Would most of you be in agreement with this statement, that different observers, moving relative to each other at constant speeds see different things, because they are in different frames of reference?

Here is another statement which is a little more clear:

Different observers (i.e., observers moving relative to each other) measure different times, lengths, and masses. Only spacetime is observer independent.

What is the difference? The difference is that Newton believed in absolute space and time, whereas Einstein created the notion of spacetime, where time and space were no longer immutable but changed according to the frame of reference (i.e., if the objects were moving relative to each other)  Note that this need not include relativistic speeds. Einstein frequently used trains in his examples.

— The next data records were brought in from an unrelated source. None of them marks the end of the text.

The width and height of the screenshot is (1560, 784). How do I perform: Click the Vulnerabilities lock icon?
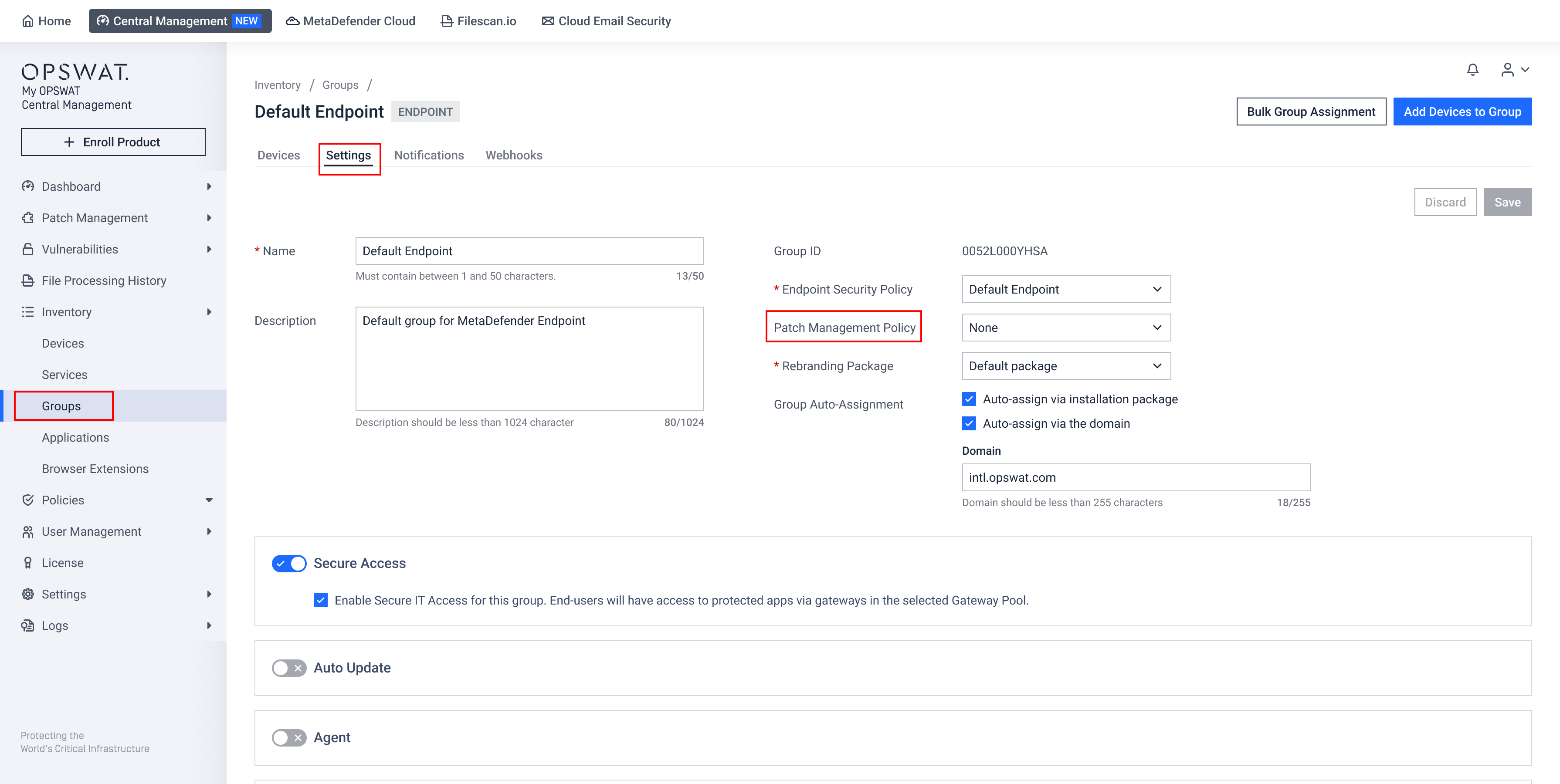[x=28, y=250]
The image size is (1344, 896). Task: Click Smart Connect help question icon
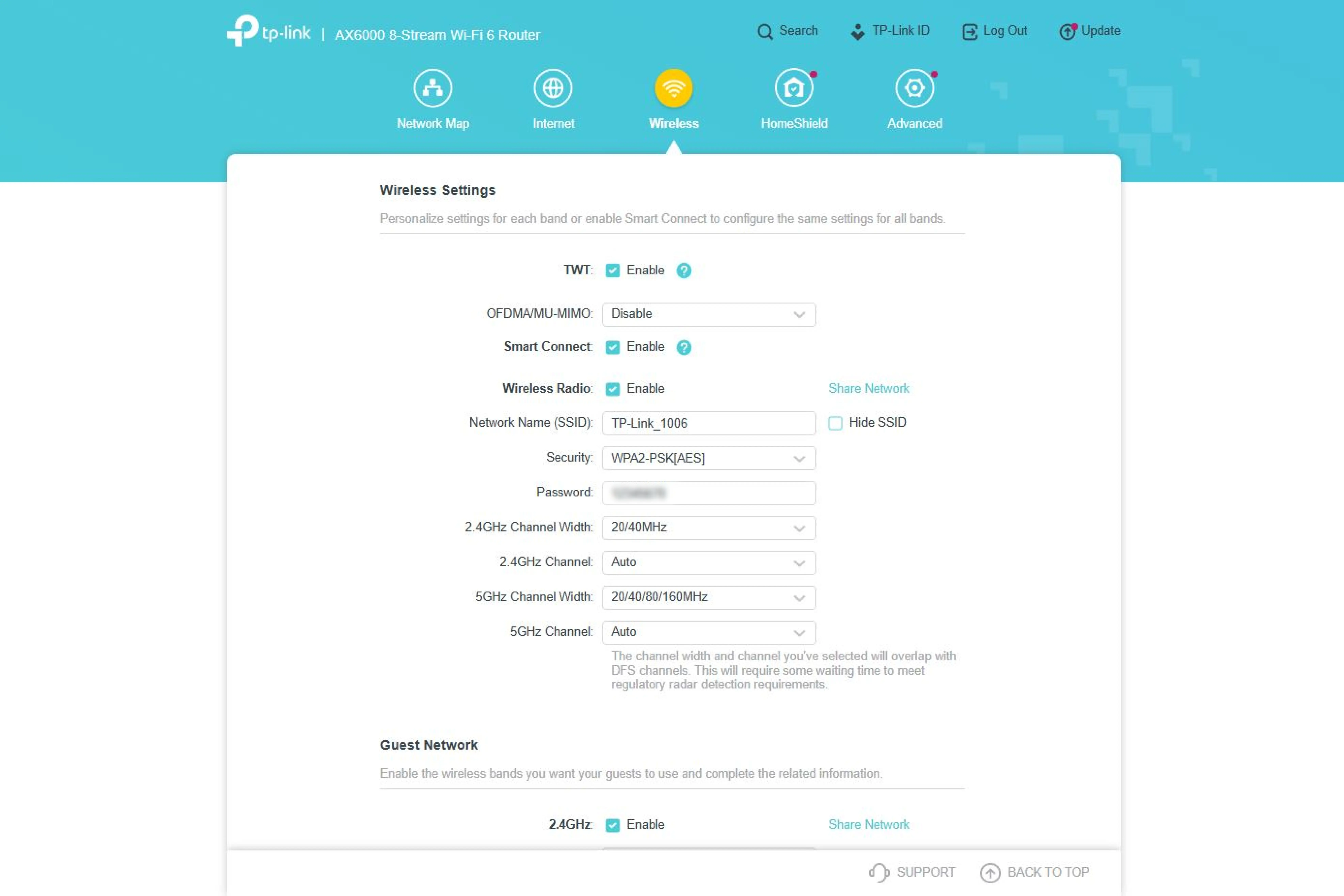tap(683, 347)
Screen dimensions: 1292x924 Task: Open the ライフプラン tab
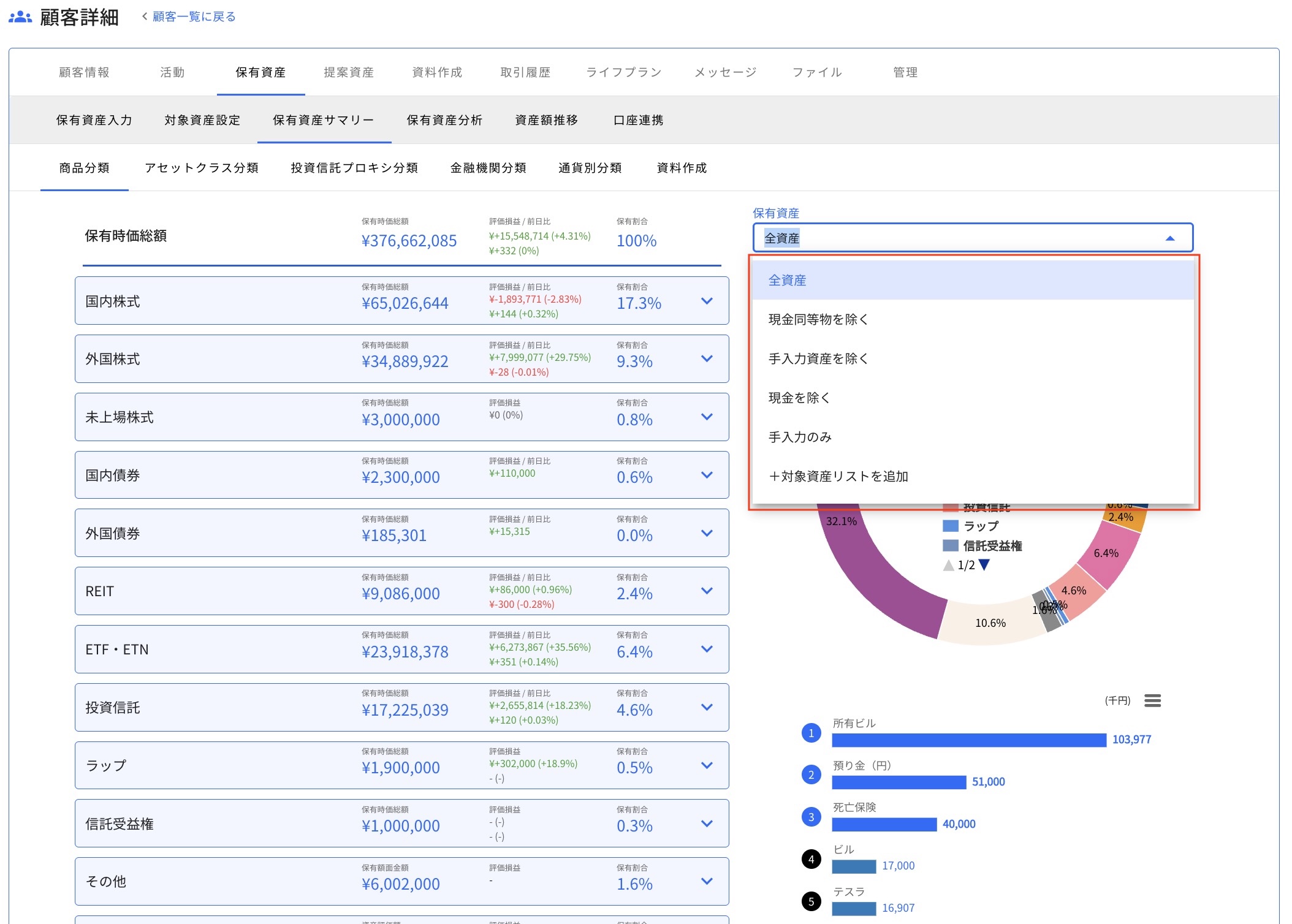click(x=624, y=72)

Before 1905, scientists considered space and time as completely independent objects. Time could not affect space and space could not affect time. After 1905, however, the Special Theory of Relativity destroyed this old, but intuitive, view. Specifically, Special Relativity showed us that space and time are not independent of one another but can be mixed into each other and therefore must be considered as the same object, which we shall denote as space-time. The consequences of space/time mixing are:
•   time dilation
•   and length contraction.

 From the above it is obvious that if there are 4 GPS satellites and one  ground station, they are all moving with respect to one another and would measure different times. To claim that they are all falling through space at the same speed is wrong. Each satellite is at a slightly different altitude and hence all have different speeds. Which means that  they are in different frames of reference with regard to each other and therefore measure different times. Wikipedia not withstanding.
Title: Re: Speed of light from different observers?
Post by: alancalverd on 09/09/2020 00:49:06
They don't measure time. They transmit time signals. The GPS receiver does the measuring.
Title: Re: Speed of light from different observers?
Post by: McQueen on 09/09/2020 03:49:17
Quote
They don't measure time. They transmit time signals. The GPS receiver does the measuring.

Congratulations like Alice in the Caucus race, we are back at the beginning and who knows that may very well be the best place to be.  :D :D
Title: Re: Speed of light from different observers?
Post by: Bored chemist on 09/09/2020 08:34:50
Quote
They don't measure time. They transmit time signals. The GPS receiver does the measuring.

Congratulations like Alice in the Caucus race, we are back at the beginning and who knows that may very well be the best place to be.  :D :D

Are you aware that, before launch, the clocks on the GPS satellites were carefully set to run at the wrong rate?
Title: Re: Speed of light from different observers?
Post by: alancalverd on 09/09/2020 09:14:19
And resynchronisation is (theoretically) easy because all the ground stations know where they are. Or at least they think they do. There's nothing quite as upsetting to GPS as a tectonic plate shift, though rebuilding a runway can add a last-minute frisson for the user. Like the man said, New York ain't always where it used to be.
Title: Re: Speed of light from different observers?
Post by: hamdani yusuf on 09/09/2020 10:51:24
Time dilation from STR and GTR have opposing effects to orbiting satellites.
  (https://upload.wikimedia.org/wikipedia/commons/thumb/c/ca/Time_Dilation_vs_Orbital_Height.png/360px-Time_Dilation_vs_Orbital_Height.png)
https://en.wikipedia.org/wiki/Time_dilation#Combined_effect_of_velocity_and_gravitational_time_dilation
Title: Re: Speed of light from different observers?
Post by: hamdani yusuf on 14/09/2020 09:52:59
The graph shows gravity potential due to a solid sphere. It should somehow be related to blue curve in previous graph.